Wednesday, January 28, 2009

"life on lifes terms"

I'm hyper this morning. That's about what my face would look like if i didn't control it. :) it's a good day today, i love being able to say that! it's rare that i feel like I'm able to say that.

Last night we talked about acceptance. A lot of things were said, about not only accepting yourself but others as well. I was speaking with mom about this when i got home, and she said that I've never had a hard time accepting people. well that simply is not true. I mean i accept people for who they are, but i have a very hard time accepting why they're in my life. for example, i had a very hard time accepting that Sharon was going to be Alan's new lovey dovey, then again i was ten. I had a hard time accepting that Ryan wasn't going to act as goofy with me as he would Ashley, which once again i was really young. I have over the years accepted that my brothers are going to grow up, have families and lives of their very own, and that no matter what I'm still their little sister and there is not a damn thing i can do about it. I once accepted God as my Lord and Savior. I've also accepted that I'm not so sure about that now. I've accepted that I have an addictive personality, that when i like something, i want to do it -all- the time, be it good or bad. I've accepted my faults, my physical attributes about myself that i do not particularly like, but i was given it through the grace of genetics. I have accepted that I'm adopted, and as a matter of fact it's the very best thing that could have happened do me.

I have a hard time accepting my good qualities in myself, although i know i have many, or people wouldn't like me so much. But those qualities that i don't really see right now will become brighter and more fulfilling because I'm not sure who i am at this point. I've spent time from the age of 13 (yes 13 or however old i was when we moved to Tennessee) to a couple of weeks ago, damaging myself, smoking, drinking, popping pills, smoking weed, and various other drugs, learning who i was through those things. and now i'm clean and sober praying that i can finish my first step (shit, finish the day) still being clean and sober. but i don't know simple things about myself that someone who is almost 25 should know about themselves. It's hard for me to pinpoint what feels are. I know, that i feel something, and i know the basics, i know anger, happiness, sadness, love, hate, guilt. But outside of that, i can't tell you on any given day when i feel.... lets say... discontent, or even content with myself. because when i was learning what those meant to me how that felt inside, i was messed up on something.
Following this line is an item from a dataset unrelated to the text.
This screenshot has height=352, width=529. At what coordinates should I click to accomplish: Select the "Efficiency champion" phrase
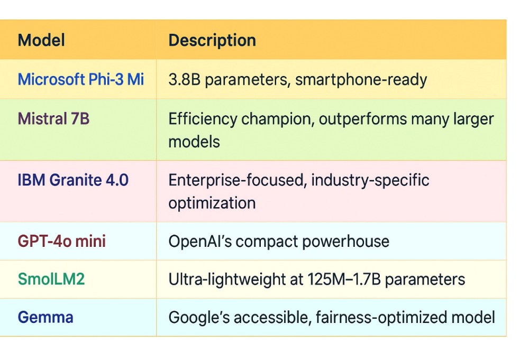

I came clean to mom and dad about a lot of things the other day. and i'm very positive that it was stuff they did not want to hear. but i want so badly for us to have a good -honest- relationship for the first time since i was a kid i'm sure. my car is messed up, they let me use theirs and even pick up people for my meetins and i bring it back when i'm suppose to, and even if i'm going to be 15 minutes late, i'll call. I've distroyed their trust in me, their respect because i did not respect them. i took them for granted and i'm done with that. so i got things off my chest that they didn't want to hear, so that maybe they could understand that -honest- reason i put myself in Narcotics Anonymous and not in Alcoholics Anonymous, and i talk canidly about what we talk about in there, so that maybe they will see that i'm trying very very hard to better myself for myself. So i can be what dad know i can be. he has more faith in me that i could ever imagine. there was a time in my life where we couldn't be in the same room with out arguing and fighting. and for so long i thought it was because we were too different. but now i see we're so much a like, so we jump on each others cases about things.

I really dont know once again where i was going with this... loosing train of thought of what this was suppose to be about in the first place. but i suppose that's the thing about blogs, it's whatever comes out of your fingertips... that's the thing about creativity, it just happens.

Sweet J.

"I'm in love with myself i hate everyone else and i blame my identity" - War Within.

The things people come up with... knee slapper.

1 comment:

Dail Days said...

that was incredibly real and i appreciate your honesty.